Nesta entrevista exclusiva ao Pensar, o escritor, tradutor e professor de história da língua portuguesa da Universidade Federal do Paraná Caetano Galindo comenta as próprias revisões feitas em “Ulysses” e a tradução em andamento — desde 2005 — do “Finnegans Wake”. 

Nesta edição especial, você revisita o texto da própria tradução e faz uma releitura “que reflete algo do que hei de ter aprendido”. Mas na nota do tradutor, há 10 anos, você dizia se despedir do livro. O que mudou na sua abordagem da obra de Joyce? 
Sobre me despedir da tradução, bom... só termina quando acaba, né? Não é a coisa mais comum do mundo você retornar e revisar inteira uma tradução que continua sendo editada, mas o “Ulysses” também não é o livro mais comum do mundo! O que mudou pra mim, se for pra sintetizar, tem a ver com uma meia dúzia de soluções que de fato não me deixaram feliz na época, e que agora eu pude substituir e, acima de tudo, talvez uma sensação geral ler o livro com mais distanciamento, menos preocupação (inclusive preocupação de impressionar), mais atento ao efeito geral e ao impacto humano. Acho que este novo “Ulysses” está mais “redondo”, e que a minha mão ali está um tanto menos pesada.



 
Qual o retorno que você teve do tal “leitor comum” a quem você dirige o seu guia “Sim, eu digo sim”? O leitor brasileiro abriu mão de só relegar o romance ao conceito de difícil e já se dispõe a saboreá-lo ou ainda se encontra no ponto de só reclamar das pedras no caminho?
Olha, tenho a impressão de que, entre a publicação da tradução do Houaiss (em 1966) e o dia de hoje, o livro foi gradualmente saindo desse lugar de “clássico hermético intocável” e assumindo uma posição mais central e mais acessível. A tradução da professora Bernardina da Silveira Pinheiro teve um impacto importante, e acho que a minha (e depois o guia) também deu uma mão. O livro continua sendo difícil, é claro, mas há mais vias de acesso, mais auxílio, e o próprio leitorado brasileiro também se sofisticou um bocado nesse tempo. Não sei se o “Ulysses” chegará um dia a ser um livro tipicamente destinado a esse “leitor comum”. Mas acho que já estamos numa situação em que esse dito leitor comum tem plenas condições de acesso ao livro.
 
Qual foi o critério usado para selecionar os ensaios que iriam comparecer neste volume? Sobretudo quando se leva em conta que existem alguns “aparatos de auxílio” em português.

[Extrato de dados]:
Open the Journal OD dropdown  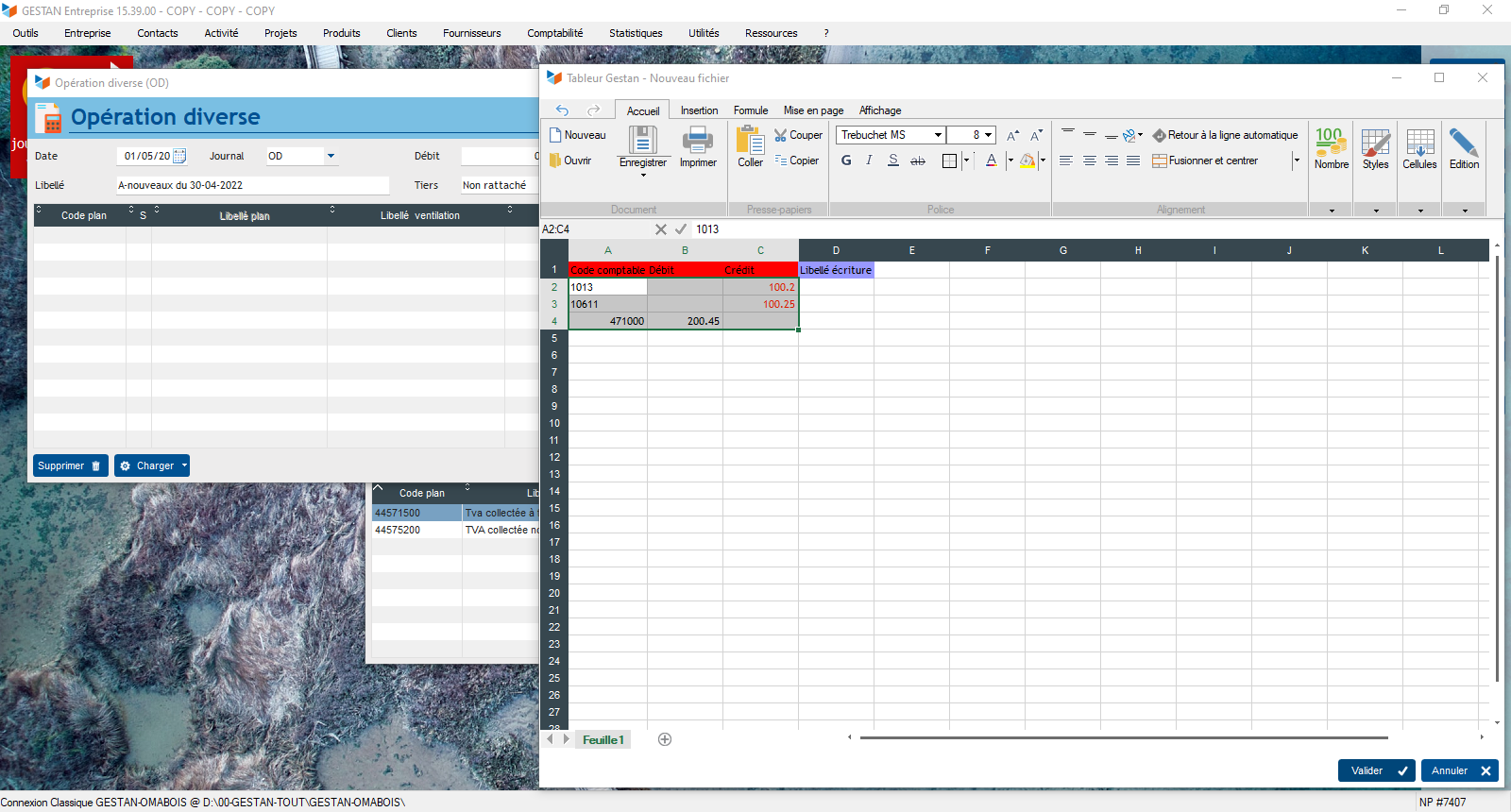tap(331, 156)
==
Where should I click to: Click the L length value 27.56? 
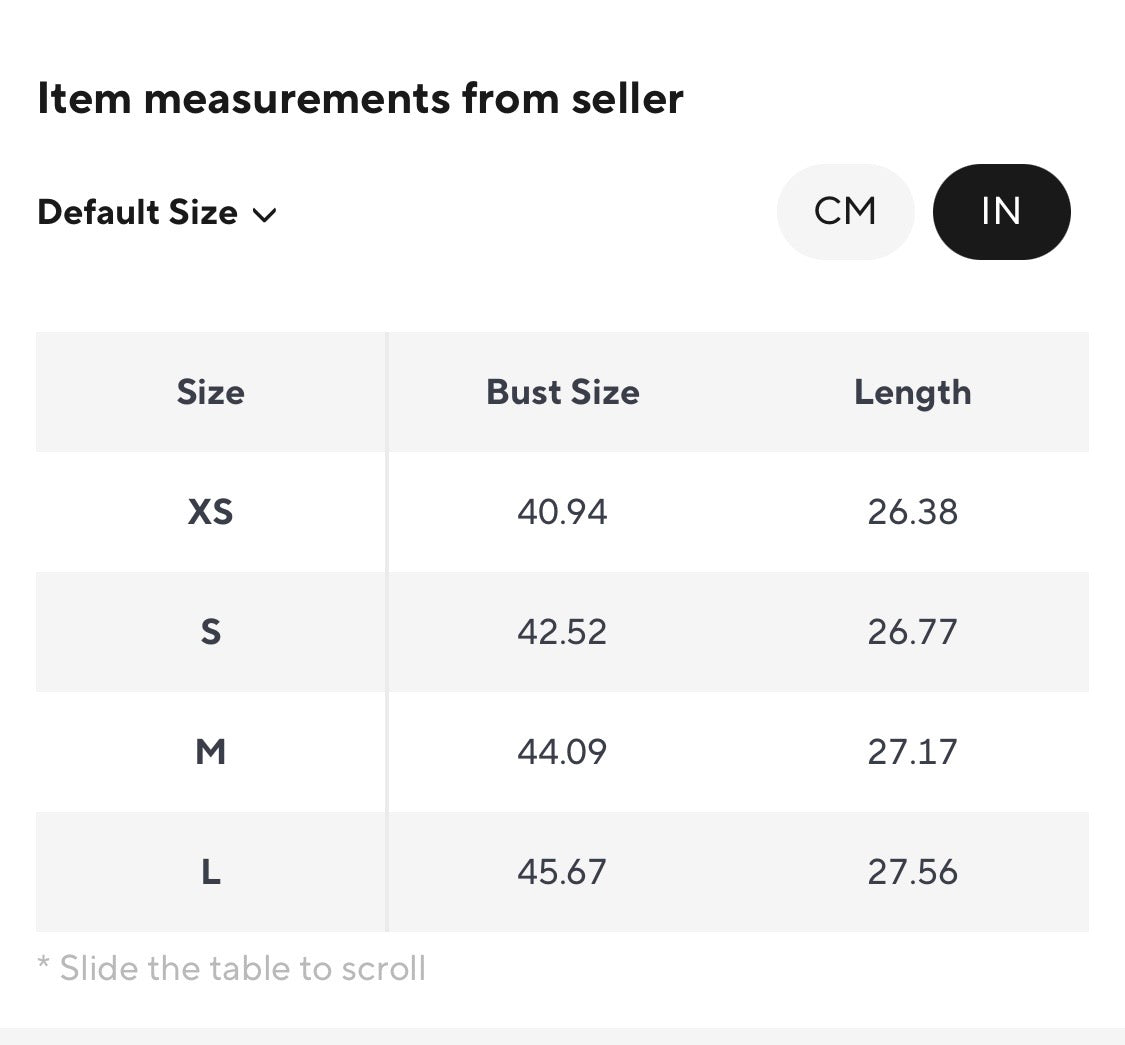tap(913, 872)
...
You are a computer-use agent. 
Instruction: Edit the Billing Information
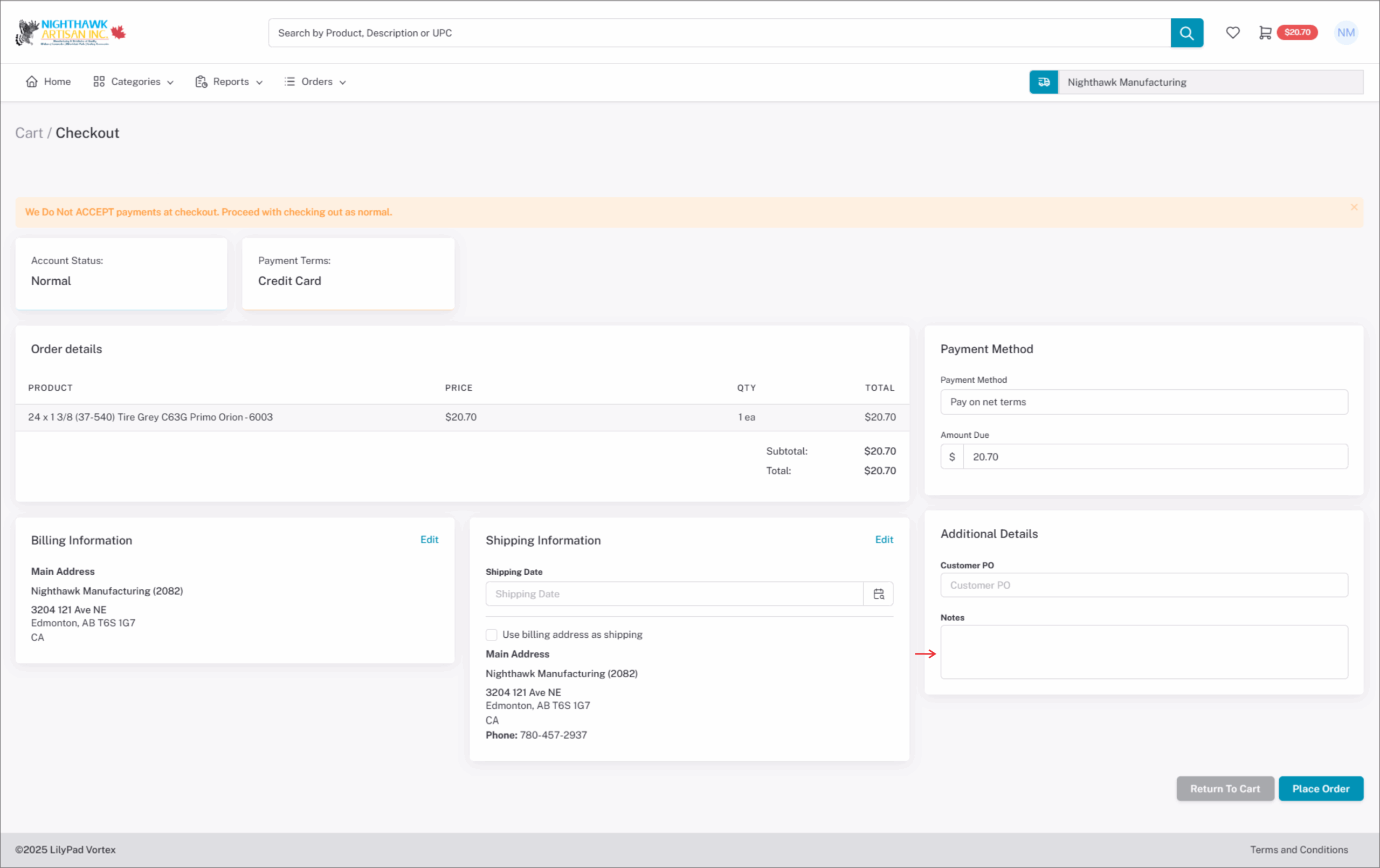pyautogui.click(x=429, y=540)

[Tarefas do exercício]:
1 > Diga se cada afirmação está de acordo com a entrevista com Caetano Galindo. Responda sim ou não e cite literalmente as palavras da entrevista que decidem a questão. (a) A tradução do "Finnegans Wake" está em andamento desde 2005. (b) A tradução do Houaiss foi publicada em 1966. (c) Galindo afirma que o "Ulysses" deixou de ser um livro difícil.
2 > Prossiga com a entrevista com Caetano Galindo a partir da última frase apresentada.
Os dados não têm relação com a entrevista.

[Respostas finais]:
1 >
(a) Sim: "a tradução em andamento — desde 2005 —"
(b) Sim: "a publicação da tradução do Houaiss (em 1966)"
(c) Não: "O livro continua sendo difícil, é claro"

2 >
Os ensaios são todos originais, até pra dar conta desse fato, de que há outros conjuntos de textos por aí. Mesmo os dois exemplos da recepção dos anos 1920 estão sendo publicados aqui pela primeira vez. E todos os textos produzidos para a nossa edição partem desse novo momento. É muito diferente escrever sobre o “Ulysses” nos anos 1980-1990, quando a presença do livro no Brasil era uma, e escrever agora, no centenário, com três traduções circulando e o livro muito mais lido. A gente está em posição de olhar com mais tranquilidade pro livro. Menos polêmica, menos propaganda, menos academicismo.
 
Tendo enfrentado as dificuldades (e, vá lá, as delícias) na tradução, você se sente estimulado a seguir adiante e traduzir o ainda mais complicado “Finnegans Wake”? No final do seu guia você diz que a tradução está “em curso”. É possível pensar em prazos ou ainda é cedo?
A tradução do “Wake” está “em curso”, sem exagero, desde 2005, mais ou menos. Agora em março deve sair na Penguin/Companhia o volume com o teatro e os livros de poesia de Joyce, e com isso fica faltando apenas este livro pra gente publicar a obra completa de Joyce. Eu espero conseguir me dedicar mais diretamente a isso nos próximos dois anos, porque minha meta pessoal é publicar a tradução, e quem sabe algum tipo de “guia” até 2024.




 
Sendo James Joyce tão inteligente e erudito, capaz de misturar referências e línguas no ensopado do romance, por que você acredita que ele criou um personagem central tão ao rés do chão? O artefato teria falhado se Leopold Bloom fosse um intelectual tão sofisticado quanto o criador?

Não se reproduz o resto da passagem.